A related fear is that releasing
full regulatory dossiers could expose proprietary formulation and manufacturing
data and information on product development and future indications. And public
access to clinical data could undermine product exclusivity in countries such
as Australia, Brazil, China, and Korea that link exclusivity to data
confidentiality, explained Pfizer senior vice president Justin McCarthy at a
Pharmaceutical Research and Manufacturers of America (PhRMA) briefing in
October. He warned that if the EMA proceeds with its plan for full release of
regulatory submissions, companies may rethink their development and
registration strategies, possibly by delaying submissions for approval in
Europe or limiting confidential commercial information in dossiers.
To head off the EMA proposal,
sponsors are rolling out voluntary data sharing initiatives, as outlined in a
"principles" document issued in July by PhRMA and the European
Federation of Pharmaceutical Industries and Associations (EFPIA). Companies are
forming independent scientific review boards to evaluate outside data requests
and procedures to protect patient privacy. But there's a lot of skepticism
about how comprehensive and impartial these programs will be.
Paying for access
Data sharing is integral to
multiple FDA-industry partnerships formed to evaluate and validate innovative
research methods to accelerate testing of new drugs and medical products. Yet
such initiatives frequently draw fire as opportunities for industry to
influence regulatory decision-making. FDA's increased reliance on user fees, as
well as its interest in accelerating the development and approval of
breakthrough drugs, prompt critics to question the objectivity and completeness
of the agency's evaluation of new, risky medicines.
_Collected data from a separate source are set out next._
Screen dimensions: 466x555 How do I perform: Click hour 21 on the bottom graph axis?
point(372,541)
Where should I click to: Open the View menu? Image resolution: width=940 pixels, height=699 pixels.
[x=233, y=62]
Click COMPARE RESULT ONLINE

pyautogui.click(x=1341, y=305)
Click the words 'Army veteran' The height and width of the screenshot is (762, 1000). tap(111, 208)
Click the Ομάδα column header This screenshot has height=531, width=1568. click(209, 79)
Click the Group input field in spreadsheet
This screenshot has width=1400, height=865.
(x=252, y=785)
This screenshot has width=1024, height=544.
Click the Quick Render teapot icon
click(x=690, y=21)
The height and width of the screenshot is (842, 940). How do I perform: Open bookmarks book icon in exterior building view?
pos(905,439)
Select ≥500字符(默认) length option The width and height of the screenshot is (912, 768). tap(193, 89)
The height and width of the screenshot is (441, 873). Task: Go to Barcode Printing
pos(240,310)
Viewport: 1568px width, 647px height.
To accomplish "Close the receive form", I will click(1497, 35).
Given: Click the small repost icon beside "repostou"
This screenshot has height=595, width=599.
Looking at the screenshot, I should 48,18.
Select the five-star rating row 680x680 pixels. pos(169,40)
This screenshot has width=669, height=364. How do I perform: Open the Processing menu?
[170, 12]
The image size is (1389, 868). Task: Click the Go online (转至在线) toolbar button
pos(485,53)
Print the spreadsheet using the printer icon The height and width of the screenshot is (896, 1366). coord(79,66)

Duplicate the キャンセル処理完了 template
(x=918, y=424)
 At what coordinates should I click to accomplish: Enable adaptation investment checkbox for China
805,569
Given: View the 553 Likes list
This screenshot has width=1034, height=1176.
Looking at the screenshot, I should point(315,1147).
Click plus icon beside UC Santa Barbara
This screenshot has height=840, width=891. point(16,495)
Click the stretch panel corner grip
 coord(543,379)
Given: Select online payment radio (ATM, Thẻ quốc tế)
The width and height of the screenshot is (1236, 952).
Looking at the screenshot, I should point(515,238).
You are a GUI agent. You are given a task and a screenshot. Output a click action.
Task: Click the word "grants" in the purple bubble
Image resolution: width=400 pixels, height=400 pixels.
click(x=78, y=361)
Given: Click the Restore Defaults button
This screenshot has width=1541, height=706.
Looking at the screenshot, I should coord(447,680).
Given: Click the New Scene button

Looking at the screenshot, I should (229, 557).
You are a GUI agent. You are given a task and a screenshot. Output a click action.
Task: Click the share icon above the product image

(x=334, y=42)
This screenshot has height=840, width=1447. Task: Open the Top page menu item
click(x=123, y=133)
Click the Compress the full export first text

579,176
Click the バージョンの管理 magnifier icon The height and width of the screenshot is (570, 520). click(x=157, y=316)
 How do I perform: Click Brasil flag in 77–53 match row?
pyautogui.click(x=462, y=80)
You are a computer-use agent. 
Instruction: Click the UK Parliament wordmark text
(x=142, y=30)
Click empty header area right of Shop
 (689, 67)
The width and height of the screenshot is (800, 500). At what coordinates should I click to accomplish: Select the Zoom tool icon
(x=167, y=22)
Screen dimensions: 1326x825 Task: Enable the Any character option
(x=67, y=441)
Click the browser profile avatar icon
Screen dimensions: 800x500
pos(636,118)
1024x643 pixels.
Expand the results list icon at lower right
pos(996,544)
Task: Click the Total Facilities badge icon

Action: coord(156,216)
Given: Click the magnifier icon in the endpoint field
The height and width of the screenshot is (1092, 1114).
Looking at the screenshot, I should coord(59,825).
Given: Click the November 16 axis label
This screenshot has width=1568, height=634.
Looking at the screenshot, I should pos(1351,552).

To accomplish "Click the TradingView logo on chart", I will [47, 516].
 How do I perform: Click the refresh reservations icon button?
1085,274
FDA is examining whether its
policies for managing public-private partnerships are sufficiently transparent
and ethical following a report that industry "paid to play" in
collaborative efforts to improve the development and testing of new opioids and
other pain medications. A headlined article in the Washington Post (Oct.
10, 2013) claimed that to participate, pharma companies had to pay a $25,000
sponsor fee to the meeting organizers. Although the cited activities are based
on 10-year-old e-mail communications and have been superseded by other FDA
initiatives and policies, Congress may investigate the case, partly in light of
strong public concerns about the marketing and distribution of illegal opioids.
Trust critical
Low credibility with the public
and the medical community makes it difficult for pharma companies to make their
case on these thorny policy issues. The current level of trust in
industry-funded research and study results "is extremely low,"
observe Lisa Egbuonu-David, director of ROI-Squared, and Tanisha Carino, senior
vice president at Avalere Health, in a commentary published by Health Affairs
in September. This "trust conundrum," they note, makes it more
challenging for sponsors to produce credible evidence of the value of new drugs.
And such evidence is key to justifying coverage by payers and pharmacy benefit
managers, particularly for costly but critical specialty drugs.
The authors emphasize that it
is important to restore trust in industry-sponsored research and to develop innovative
models for obtaining evidence of real-world effectiveness, in a world with
increased transparency in the cost of hospital procedures, medical care, and
out-of-pocket spending on medical products that makes consumers more conscious
of perceived excessive charges for medical care. Pharmaceutical companies need
to conduct real-world studies on products and be able to discuss results with
key decision-makers. A comprehensive, consistent approach to measuring the
clinical value of medical products is central to a framework that encourages
industry funding of scientifically valid research for all stakeholders.